All lines holding the string "address" should be copied from the data below.

:::::

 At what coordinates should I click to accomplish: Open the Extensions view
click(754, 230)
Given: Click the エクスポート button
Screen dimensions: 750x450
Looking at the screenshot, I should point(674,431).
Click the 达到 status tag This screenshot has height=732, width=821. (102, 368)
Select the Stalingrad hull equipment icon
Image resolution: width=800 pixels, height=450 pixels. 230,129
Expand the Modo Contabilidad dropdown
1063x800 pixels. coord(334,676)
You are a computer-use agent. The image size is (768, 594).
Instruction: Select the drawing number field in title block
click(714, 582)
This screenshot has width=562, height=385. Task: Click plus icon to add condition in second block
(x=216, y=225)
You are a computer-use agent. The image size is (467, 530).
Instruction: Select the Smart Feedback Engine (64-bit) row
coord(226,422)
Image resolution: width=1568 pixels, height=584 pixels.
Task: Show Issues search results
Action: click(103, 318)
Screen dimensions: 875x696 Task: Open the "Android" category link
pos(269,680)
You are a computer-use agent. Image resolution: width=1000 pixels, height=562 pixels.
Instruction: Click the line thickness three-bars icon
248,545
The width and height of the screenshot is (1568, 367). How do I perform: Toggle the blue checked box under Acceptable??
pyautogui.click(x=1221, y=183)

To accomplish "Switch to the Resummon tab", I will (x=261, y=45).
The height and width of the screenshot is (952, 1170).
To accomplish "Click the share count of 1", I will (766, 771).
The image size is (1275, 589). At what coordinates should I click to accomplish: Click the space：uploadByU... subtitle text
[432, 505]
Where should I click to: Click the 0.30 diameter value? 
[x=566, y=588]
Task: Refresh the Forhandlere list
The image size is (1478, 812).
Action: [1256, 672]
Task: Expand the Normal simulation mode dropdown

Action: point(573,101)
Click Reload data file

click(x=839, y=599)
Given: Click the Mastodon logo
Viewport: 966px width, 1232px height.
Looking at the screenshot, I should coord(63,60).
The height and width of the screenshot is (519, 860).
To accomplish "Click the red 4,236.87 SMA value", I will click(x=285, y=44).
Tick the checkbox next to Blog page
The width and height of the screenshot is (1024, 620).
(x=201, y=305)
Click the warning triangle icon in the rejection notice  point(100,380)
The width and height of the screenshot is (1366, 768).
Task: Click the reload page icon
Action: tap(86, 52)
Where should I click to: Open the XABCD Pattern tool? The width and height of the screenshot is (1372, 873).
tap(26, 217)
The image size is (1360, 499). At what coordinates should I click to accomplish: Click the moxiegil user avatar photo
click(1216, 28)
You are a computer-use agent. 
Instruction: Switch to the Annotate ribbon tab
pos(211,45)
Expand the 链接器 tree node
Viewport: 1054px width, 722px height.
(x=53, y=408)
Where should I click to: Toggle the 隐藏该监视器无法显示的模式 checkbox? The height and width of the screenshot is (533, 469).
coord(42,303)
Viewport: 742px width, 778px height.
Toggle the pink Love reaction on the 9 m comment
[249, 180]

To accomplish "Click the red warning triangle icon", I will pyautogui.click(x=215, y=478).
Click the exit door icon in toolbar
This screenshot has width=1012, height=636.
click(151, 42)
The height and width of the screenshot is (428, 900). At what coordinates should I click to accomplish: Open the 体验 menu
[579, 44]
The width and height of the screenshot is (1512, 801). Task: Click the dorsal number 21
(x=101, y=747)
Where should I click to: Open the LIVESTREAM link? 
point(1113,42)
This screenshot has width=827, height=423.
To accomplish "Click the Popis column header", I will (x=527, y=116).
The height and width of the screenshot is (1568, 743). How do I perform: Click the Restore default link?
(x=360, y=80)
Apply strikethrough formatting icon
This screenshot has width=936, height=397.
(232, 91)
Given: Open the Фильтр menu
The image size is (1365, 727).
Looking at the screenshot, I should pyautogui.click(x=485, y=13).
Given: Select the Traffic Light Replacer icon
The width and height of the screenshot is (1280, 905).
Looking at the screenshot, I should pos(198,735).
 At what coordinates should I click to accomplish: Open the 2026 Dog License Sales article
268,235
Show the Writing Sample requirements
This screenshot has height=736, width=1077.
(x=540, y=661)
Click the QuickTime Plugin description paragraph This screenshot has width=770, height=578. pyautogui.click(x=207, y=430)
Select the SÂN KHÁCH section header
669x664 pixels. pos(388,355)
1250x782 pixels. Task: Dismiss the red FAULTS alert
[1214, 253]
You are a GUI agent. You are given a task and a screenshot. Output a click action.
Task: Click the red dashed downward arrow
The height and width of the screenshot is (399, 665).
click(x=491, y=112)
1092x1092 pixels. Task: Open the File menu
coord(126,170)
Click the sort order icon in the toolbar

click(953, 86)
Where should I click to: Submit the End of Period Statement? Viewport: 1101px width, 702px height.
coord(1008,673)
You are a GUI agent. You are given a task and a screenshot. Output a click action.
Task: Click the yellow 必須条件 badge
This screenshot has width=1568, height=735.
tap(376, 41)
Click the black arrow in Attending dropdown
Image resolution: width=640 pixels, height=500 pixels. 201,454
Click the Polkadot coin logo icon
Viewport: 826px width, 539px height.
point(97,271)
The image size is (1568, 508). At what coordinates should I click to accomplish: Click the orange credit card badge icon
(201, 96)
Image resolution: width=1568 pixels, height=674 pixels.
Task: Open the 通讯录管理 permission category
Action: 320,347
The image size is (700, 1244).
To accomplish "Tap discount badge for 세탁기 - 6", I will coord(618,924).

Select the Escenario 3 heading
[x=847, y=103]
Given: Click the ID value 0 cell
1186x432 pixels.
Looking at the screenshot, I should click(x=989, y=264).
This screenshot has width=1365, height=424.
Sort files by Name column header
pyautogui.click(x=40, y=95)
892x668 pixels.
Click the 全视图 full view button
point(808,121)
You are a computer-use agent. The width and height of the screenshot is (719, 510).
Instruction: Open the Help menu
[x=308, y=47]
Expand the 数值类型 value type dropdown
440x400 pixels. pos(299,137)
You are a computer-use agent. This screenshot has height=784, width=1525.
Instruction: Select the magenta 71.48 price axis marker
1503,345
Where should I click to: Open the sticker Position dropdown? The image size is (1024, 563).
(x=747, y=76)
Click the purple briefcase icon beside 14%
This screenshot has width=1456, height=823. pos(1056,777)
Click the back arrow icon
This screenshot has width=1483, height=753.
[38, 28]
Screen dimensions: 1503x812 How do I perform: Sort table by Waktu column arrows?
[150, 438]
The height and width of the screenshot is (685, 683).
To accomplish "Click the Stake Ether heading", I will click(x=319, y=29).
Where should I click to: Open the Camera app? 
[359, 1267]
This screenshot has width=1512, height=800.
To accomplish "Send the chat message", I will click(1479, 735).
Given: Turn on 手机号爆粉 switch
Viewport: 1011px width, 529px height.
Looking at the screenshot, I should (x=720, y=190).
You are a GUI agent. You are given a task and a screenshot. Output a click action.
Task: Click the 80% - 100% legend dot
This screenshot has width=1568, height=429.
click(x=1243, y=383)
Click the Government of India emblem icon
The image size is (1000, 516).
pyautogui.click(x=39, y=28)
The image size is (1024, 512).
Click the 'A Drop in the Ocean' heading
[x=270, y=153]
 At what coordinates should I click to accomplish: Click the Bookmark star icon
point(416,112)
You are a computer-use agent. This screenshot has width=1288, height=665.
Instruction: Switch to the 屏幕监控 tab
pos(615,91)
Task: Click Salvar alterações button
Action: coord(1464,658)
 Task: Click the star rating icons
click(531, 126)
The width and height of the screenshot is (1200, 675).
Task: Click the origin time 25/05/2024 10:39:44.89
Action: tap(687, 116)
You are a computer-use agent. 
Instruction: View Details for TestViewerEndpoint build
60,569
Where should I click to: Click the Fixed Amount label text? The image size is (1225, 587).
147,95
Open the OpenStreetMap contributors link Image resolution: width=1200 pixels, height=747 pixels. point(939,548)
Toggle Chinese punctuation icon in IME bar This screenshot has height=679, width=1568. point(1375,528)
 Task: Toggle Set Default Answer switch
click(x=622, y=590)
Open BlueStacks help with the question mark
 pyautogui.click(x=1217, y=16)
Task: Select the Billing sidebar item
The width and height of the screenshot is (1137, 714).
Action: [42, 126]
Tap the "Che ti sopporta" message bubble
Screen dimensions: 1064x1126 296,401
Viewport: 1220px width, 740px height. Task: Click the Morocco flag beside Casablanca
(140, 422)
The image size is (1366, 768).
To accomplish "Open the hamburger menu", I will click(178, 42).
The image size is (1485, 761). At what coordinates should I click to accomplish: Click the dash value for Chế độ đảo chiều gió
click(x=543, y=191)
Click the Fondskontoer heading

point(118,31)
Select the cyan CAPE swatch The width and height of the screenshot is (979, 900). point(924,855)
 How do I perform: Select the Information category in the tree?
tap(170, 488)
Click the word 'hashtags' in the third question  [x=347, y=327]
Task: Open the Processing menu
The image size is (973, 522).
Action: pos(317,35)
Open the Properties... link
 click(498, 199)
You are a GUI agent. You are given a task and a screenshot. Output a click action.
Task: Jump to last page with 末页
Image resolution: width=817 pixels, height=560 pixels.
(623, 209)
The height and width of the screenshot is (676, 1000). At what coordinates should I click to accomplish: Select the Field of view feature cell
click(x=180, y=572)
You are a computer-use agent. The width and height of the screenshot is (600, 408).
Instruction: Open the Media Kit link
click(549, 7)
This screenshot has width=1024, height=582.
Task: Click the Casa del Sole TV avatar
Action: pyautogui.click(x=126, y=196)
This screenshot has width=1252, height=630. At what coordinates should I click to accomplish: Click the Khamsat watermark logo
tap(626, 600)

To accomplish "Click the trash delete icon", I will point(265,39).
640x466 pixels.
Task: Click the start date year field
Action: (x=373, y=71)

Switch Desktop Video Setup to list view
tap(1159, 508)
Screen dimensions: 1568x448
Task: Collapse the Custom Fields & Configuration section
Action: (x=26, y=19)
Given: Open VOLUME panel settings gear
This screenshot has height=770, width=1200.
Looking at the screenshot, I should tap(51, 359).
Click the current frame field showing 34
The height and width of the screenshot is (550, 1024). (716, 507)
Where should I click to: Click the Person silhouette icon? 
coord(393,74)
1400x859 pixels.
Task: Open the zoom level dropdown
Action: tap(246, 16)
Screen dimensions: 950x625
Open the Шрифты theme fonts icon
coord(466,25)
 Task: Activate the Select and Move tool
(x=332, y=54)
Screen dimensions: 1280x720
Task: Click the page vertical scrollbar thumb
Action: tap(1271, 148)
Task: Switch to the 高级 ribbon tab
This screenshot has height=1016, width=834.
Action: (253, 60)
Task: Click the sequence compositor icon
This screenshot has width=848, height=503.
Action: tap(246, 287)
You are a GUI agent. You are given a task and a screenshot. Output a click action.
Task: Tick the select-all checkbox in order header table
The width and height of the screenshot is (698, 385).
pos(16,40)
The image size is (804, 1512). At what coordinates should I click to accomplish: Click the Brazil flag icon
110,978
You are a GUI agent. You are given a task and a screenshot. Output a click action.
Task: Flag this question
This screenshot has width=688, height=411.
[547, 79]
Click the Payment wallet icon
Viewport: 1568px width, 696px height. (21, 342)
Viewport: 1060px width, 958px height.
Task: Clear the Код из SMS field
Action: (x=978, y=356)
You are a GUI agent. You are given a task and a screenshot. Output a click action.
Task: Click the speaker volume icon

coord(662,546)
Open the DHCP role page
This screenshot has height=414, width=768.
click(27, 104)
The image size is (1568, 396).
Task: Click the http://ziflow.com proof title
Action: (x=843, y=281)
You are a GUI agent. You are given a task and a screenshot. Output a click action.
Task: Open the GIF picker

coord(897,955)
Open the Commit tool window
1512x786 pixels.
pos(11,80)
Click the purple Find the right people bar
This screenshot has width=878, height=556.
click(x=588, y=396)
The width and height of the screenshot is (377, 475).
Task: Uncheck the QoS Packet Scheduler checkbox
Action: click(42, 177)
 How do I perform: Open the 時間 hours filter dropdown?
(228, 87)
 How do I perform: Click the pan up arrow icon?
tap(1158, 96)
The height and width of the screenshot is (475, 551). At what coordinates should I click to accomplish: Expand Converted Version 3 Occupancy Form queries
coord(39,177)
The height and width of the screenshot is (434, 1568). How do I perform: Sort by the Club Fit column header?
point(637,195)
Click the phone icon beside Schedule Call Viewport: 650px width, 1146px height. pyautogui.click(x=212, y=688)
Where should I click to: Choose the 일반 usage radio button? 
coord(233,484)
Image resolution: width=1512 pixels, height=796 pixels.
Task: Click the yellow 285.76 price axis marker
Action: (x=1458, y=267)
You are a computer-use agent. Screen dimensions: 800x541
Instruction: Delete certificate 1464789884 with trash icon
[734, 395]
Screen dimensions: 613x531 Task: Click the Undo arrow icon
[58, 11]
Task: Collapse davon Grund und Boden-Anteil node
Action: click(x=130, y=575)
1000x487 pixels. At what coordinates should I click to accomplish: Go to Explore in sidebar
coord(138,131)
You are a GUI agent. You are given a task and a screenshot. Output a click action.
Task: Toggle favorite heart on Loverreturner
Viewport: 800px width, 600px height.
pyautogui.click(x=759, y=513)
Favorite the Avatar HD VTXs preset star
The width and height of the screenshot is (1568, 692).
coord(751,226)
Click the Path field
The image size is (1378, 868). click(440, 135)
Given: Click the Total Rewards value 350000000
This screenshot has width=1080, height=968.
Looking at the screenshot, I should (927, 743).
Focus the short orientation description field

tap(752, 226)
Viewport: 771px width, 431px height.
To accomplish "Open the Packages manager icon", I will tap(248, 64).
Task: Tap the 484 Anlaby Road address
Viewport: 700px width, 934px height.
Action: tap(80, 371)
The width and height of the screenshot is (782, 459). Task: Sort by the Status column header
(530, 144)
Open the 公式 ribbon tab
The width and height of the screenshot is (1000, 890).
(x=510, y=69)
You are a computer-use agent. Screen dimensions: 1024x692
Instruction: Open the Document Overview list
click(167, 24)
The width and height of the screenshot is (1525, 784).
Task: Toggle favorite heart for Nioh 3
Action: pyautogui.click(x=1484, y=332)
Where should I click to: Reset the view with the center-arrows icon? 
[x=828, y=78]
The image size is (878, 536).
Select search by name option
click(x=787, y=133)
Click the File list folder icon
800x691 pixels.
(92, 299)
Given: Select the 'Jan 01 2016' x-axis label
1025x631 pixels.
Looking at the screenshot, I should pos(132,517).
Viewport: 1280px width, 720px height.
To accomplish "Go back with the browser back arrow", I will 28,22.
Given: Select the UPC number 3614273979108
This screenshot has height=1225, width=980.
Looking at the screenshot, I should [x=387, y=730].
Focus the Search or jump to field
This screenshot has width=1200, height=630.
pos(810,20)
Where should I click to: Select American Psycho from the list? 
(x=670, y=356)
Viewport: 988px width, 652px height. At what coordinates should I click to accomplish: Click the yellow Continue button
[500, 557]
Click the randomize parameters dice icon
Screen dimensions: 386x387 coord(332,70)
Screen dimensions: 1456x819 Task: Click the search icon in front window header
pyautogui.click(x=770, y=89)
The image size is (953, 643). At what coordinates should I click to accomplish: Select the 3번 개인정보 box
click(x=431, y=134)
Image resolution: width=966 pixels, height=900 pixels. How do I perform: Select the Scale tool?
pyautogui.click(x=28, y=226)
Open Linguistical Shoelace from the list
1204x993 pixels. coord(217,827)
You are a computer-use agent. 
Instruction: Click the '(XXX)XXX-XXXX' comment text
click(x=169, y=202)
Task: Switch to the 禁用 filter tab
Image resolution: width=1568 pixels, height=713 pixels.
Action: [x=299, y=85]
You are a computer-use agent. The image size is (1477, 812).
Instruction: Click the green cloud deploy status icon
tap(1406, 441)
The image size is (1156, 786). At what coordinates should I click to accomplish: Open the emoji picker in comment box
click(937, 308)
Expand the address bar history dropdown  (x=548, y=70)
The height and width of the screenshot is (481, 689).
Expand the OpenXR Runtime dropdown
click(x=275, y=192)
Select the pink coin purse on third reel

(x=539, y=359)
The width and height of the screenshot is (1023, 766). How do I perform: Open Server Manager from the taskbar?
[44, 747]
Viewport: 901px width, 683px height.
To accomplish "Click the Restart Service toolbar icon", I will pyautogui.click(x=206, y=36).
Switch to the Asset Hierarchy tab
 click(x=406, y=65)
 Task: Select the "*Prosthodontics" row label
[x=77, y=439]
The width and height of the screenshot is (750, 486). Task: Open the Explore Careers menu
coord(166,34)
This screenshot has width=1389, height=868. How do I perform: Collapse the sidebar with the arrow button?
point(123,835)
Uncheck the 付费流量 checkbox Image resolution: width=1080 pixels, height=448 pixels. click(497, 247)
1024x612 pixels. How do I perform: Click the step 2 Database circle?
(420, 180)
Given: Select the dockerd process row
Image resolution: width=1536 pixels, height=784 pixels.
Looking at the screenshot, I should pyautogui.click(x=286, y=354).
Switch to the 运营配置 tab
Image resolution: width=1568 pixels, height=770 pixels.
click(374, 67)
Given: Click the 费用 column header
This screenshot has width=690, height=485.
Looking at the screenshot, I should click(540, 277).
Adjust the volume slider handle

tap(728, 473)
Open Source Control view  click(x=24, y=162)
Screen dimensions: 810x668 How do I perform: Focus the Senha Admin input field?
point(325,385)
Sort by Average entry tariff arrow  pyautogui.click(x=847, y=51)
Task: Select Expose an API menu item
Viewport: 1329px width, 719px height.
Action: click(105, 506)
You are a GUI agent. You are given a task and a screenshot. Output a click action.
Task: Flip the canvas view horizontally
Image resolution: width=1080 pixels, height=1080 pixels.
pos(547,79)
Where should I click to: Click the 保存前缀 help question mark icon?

:::::

- RESULT OF THIS TASK -
Task: Tap the 484 Anlaby Road address
Expand the address bar history dropdown  (x=548, y=70)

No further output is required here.